This is not an OCaml question, it is a design question about writing a parser grammar, but there are many people in the OCaml community who write parsers so I hope this is an appropriate question.
I forked someone’s tree-sitter grammar for Org, a markup language. The language has some commands relating to calendar events, for example
SCHEDULED: <2024-09-28 Sun>
DEADLINE: <2024-10-05 Sun>
CLOSED: <2024-10-05 Sun>
These three keywords are part of the language documentation.
The grammar I was looking at parses this and returns a pair (keyword, date)
where keyword
is the string before the colon and date
is the date. The parser accepts any string of alphabetical characters to be the keyword.
As far as I’m concerned, at some point in the business logic I have to do a case analysis on whether the keyword is SCHEDULED
, DEADLINE
or CLOSED
, as these have different semantic meanings of course.
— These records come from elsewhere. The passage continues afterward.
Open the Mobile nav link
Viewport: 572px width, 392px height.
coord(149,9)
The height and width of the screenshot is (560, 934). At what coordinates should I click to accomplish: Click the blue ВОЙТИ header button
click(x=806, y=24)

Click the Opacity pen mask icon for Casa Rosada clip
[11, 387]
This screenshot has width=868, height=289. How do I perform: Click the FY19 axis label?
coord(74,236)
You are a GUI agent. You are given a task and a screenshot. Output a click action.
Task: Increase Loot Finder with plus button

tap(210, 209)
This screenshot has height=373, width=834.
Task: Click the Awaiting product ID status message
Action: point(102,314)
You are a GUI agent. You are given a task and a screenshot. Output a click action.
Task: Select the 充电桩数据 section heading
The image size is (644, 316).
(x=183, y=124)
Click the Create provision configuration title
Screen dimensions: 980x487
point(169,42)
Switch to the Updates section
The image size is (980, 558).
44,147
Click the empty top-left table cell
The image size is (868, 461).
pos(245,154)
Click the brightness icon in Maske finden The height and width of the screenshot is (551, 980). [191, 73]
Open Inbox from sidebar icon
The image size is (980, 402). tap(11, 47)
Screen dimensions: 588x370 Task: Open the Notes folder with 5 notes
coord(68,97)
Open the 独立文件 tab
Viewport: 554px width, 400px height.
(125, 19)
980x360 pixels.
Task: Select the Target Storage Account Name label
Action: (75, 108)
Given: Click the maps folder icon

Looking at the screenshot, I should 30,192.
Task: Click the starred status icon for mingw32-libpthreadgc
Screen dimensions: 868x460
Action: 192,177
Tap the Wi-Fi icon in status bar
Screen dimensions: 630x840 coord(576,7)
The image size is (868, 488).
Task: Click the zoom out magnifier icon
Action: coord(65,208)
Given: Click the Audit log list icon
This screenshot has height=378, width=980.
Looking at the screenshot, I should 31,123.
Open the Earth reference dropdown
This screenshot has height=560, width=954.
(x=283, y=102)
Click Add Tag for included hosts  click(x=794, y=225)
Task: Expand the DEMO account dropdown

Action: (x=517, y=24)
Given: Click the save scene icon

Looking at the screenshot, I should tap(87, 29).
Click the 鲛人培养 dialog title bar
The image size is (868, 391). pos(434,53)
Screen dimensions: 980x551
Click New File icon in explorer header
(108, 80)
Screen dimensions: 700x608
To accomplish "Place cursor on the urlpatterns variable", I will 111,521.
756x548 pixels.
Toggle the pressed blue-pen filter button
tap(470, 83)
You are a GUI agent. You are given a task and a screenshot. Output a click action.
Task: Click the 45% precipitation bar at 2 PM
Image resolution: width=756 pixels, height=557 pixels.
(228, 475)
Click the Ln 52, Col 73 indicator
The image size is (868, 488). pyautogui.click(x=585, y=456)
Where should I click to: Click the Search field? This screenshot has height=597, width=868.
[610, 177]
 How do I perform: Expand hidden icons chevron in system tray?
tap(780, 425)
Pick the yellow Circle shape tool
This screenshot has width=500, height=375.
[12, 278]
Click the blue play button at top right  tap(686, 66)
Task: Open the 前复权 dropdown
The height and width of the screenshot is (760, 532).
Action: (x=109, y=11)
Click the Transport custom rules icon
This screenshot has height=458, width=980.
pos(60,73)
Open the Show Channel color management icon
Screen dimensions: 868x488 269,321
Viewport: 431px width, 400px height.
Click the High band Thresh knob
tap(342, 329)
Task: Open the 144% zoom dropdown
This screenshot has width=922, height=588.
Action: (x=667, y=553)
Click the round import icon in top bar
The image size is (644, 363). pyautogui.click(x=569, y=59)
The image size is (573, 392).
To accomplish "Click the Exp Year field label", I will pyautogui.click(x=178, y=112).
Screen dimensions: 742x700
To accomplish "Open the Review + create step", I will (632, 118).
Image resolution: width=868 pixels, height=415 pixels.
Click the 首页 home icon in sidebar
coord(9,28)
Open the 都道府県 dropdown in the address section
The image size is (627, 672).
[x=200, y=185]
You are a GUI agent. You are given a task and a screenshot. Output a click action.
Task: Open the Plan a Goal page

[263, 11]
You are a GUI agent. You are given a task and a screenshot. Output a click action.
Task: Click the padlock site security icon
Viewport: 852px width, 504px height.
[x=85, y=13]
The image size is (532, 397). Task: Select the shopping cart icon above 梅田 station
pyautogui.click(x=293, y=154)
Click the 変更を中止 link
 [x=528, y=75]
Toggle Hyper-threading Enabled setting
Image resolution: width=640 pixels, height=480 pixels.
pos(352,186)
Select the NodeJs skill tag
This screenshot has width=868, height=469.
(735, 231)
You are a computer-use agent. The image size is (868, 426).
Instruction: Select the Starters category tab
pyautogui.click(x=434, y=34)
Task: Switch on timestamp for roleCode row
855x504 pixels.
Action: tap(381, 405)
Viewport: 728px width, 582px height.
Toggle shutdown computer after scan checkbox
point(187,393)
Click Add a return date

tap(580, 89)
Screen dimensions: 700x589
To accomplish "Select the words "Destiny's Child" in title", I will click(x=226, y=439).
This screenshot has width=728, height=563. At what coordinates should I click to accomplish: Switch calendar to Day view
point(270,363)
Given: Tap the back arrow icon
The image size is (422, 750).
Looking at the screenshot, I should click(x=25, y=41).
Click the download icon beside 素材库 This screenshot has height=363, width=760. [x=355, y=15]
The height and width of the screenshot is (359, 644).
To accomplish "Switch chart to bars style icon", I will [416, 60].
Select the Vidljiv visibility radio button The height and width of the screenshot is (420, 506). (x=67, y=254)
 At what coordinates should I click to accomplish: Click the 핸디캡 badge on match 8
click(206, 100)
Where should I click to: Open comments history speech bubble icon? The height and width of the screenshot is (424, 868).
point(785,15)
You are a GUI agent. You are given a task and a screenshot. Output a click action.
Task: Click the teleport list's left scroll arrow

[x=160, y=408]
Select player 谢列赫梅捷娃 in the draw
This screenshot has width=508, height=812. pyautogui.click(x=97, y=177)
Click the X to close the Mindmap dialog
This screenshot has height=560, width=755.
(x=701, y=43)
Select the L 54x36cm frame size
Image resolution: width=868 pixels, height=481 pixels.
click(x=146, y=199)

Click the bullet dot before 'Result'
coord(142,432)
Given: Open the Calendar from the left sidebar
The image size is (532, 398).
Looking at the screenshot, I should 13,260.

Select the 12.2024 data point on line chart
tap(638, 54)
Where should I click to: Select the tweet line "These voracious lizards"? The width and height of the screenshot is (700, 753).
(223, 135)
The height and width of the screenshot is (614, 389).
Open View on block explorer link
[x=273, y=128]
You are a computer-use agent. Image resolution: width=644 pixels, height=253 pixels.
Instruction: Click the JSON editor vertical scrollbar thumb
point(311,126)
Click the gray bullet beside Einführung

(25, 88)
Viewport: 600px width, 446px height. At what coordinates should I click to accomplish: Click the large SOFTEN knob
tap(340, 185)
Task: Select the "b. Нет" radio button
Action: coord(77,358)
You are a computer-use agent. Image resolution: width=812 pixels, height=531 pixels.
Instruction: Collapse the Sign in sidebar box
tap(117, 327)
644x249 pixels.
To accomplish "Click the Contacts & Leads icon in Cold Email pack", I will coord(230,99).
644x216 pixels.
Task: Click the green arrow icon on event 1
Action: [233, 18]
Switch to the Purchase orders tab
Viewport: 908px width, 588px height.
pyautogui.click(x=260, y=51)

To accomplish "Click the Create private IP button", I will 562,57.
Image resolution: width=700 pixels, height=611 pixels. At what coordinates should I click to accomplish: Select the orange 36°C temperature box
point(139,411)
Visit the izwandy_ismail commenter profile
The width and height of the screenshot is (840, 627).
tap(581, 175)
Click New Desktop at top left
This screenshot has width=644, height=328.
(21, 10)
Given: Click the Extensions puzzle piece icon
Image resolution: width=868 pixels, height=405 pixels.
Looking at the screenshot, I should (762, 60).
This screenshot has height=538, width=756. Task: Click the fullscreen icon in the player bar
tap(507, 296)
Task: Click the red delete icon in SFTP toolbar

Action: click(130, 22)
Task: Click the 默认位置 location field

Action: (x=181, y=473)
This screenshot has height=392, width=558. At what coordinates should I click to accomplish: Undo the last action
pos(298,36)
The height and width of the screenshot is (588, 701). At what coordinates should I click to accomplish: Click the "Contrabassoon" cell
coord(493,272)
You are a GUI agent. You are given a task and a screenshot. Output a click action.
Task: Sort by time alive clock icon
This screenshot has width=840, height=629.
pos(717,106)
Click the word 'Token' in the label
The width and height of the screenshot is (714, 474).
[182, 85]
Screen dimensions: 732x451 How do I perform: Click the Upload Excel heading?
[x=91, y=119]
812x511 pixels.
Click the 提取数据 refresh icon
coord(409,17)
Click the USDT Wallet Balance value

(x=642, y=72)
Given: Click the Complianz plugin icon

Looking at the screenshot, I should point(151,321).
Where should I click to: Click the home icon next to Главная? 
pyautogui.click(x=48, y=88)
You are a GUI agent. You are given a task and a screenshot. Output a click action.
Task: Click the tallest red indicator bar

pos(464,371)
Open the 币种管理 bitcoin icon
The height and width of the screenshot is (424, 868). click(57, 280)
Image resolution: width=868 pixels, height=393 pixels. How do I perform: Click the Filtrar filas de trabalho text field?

I can either put that logic in the code myself or modify the parser to do this. I have been following the rule of thumb that “Any logic that can go in the parser, is by definition parsing logic, so it should go in the parser.” So I want to move as much functionality as possible into the tree-sitter grammar itself. In this case this would take the form of adding specific constant keywords “SCHEDULED”, “DEADLINE” and “CLOSED” to the grammar, and having the data structure returned by the parser distinguish between these three at the level of node types.
Is “Any logic that can go in the parser should go in the parser” a good rule of thumb, or is this a mistake?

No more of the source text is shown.